I hope you enjoyed reading Anna Parkes’ testimonial about her life as recorded in the Federal Writer’s Project. Again, my purpose in including her testimonial is, in some small way, to allow her voice to be heard once again. As wonderful a project as “Born in Slavery” was as undertaken by the government in the 1930s, it would be easy for these testimonials to be buried in the archive and neglected. Since I have a personal connection to Anna Parkes and Susan Castle, I feel a sense of responsibility to not only hear their voices, but to introduce them to the world in which I live.
Let’s now hear from Susan Castle. She and her family served my great-great-great grandfather, T. R. R. Cobb in Athens, Georgia. Let me offer a heads-up as we prepare to read her words: she frequently uses the n-word to describe herself and other black people. I thought about editing it out, but was loathe to do so because these are Susan’s words, and they are in a very real sense, sacred. We just need to bear in mind that this word was much more accepted in the time and context. We can also read the word and be reminded of the many ways in which African Americans were degraded as a race by slavery and by virulent racism during this period.
The picture above was taken at the turn of the twentieth century. As you’ll see in Susan’s testimonial, she continued on with the Hull family after the war. Susan is standing with her little boy on the left with the Hull children. My grandmother’s mother, Sally Hull, is among the children.
PLANTATION LIFE AS VIEWED BY AN EX-SLAVE
1257 W. Hancock Ave.
Written by: Sadie B. Hornsby
Edited by: Sarah H. Hall
John N. Booth
Federal Writers’ Project
On a beautiful morning in April, the interviewer found Susan sitting in the door of her cabin. When asked if she would like to talk about the old plantation days, she replied: “Yes Ma’am, I don’t mind tellin’ what I know, but for dat I done forgot I sho’ ain’t gwine make nothin’ up. For one thing, I ain’t never lived on no plantation. I was a house servant in town.” She added: “Do you mind me axin’ you one favor?” Consent was given and she continued: “Dat is, please don’t call me Aunt Susan; it makes me feel lak I was a hundred years old.

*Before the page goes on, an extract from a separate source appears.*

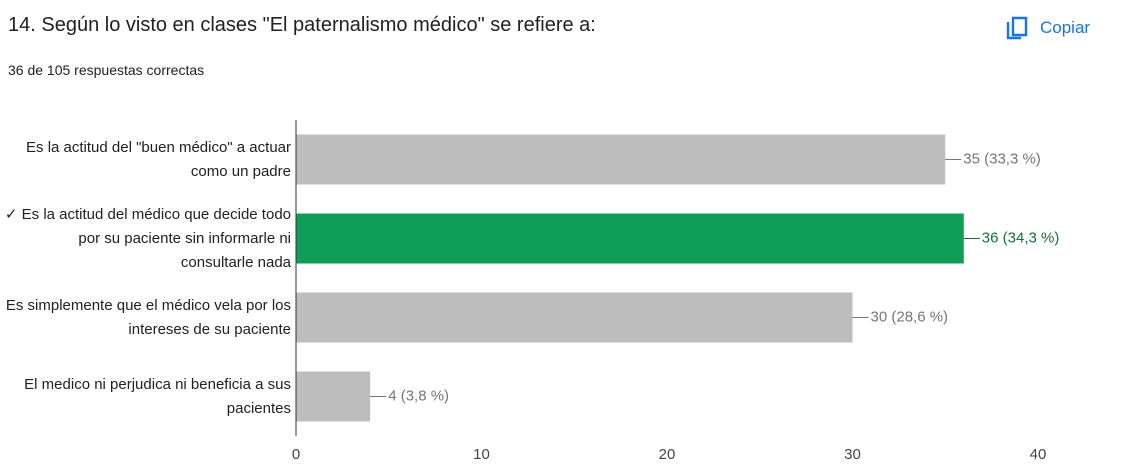  I want to click on copy-label: Copiar, so click(1066, 28).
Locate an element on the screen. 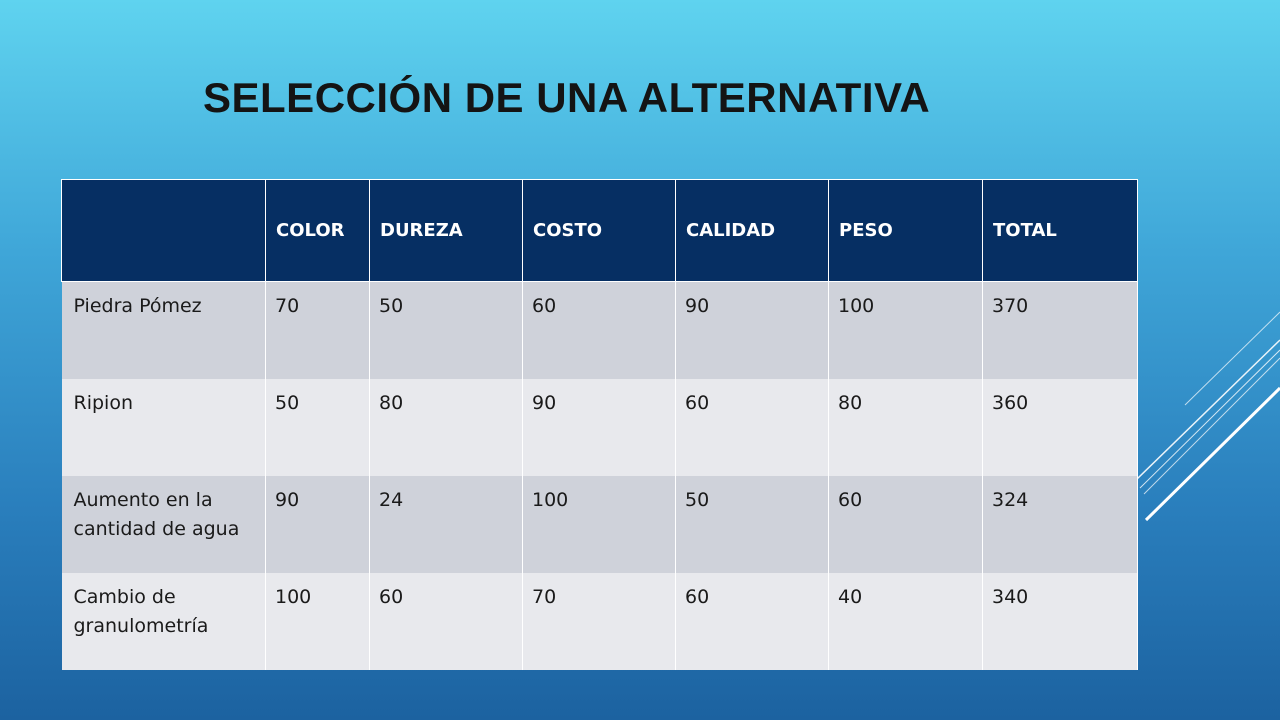 This screenshot has height=720, width=1280. cell-total: 360 is located at coordinates (1060, 428).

“I was borned in Clarke County, March 7, 1860; I believes dat’s what dey say. Mudder was named Fannie and Pappy’s name was Willis. Us chillum called ‘im Pappy lak he was de onliest one in de world. He fust belonged to Marse Maxwell of Savannah, Georgia. I was so little I disremembers how Pappy came by de name of Castle. In all de seben of us chillum, I didn’t have but one brudder, and his name was Johnny. My five sisters was Mary, Louvenia, Rosa, Fannie, and Sarah. All I ‘members ‘bout us chilluns was dat us played lak chilluns will do.
“In de quarters us had old timey beds and cheers, but I’ll tell you whar I slept most times. Hit was on a cot right at de foot of Mist’ess’ bed. I stayed at de big house most of de time at night, and ‘fore bedtime I sot close by Mist’ess on a foot stool she had special for me.
“All I recollects ‘bout my gran’ma was she belonged to General Thomas R. R. Cobb, and us called ‘im Marse Thomas. Gran’ma Susan wouldn’t do right so Marse Thomas sold her on de block.
“Us had evvything good to eat. Marse Thomas was a rich man and fed ‘is Niggers well. Dey cooked in a big open fireplace and biled greens and some of de udder vitals in a great big pot what swung on a rack. Meat, fish and chickens was fried in a griddle iron what was sot on a flat topped trivet wid slits to let de fire thoo. Dey called it a trivet ‘cause it sot on three legs and hot coals was raked up under it. Hoe cakes made out of cornmeal and wheat flour sho’ was good cooked on dat griddle. ‘Tatoes was roasted in de ashes, and dey cooked break what dey called ash cake in de ashes. Pound cake, fruit cake, light bread and biscuits was baked in a great big round pot, only dey warn’t as deep as de pots dey biled in; dese was called ovens. Makes me hongry to think ‘bout all dem good vitals now.
“Oh! Yes Ma’am, us had plenty ‘possums. Pappy used to cotch so many sometimes he jest put ‘em in a box and let us eat ‘em when us got ready. ‘Possums tasted better atter dey was put up in a box and fattened a while. Us didn’t have many rabbits; dey warn’t as much in style den as dey is now, and de style of eatin’ ‘possums lak dey done in slav’ry times, dat is ‘bout over. Dey eats ‘em some yet, but it ain’t stylish no mo’. Us chillum used to go fishin’ in Moore’s Branch; one would stand on one side of de branch wid a stick, and one on de udder side would roust de fishes out. When dey come to de top and jump up, us would hit ‘em on de head, and de grown folks would cook ‘em. Dere warn’t but one gyarden, but dat had plenty in it for evvybody.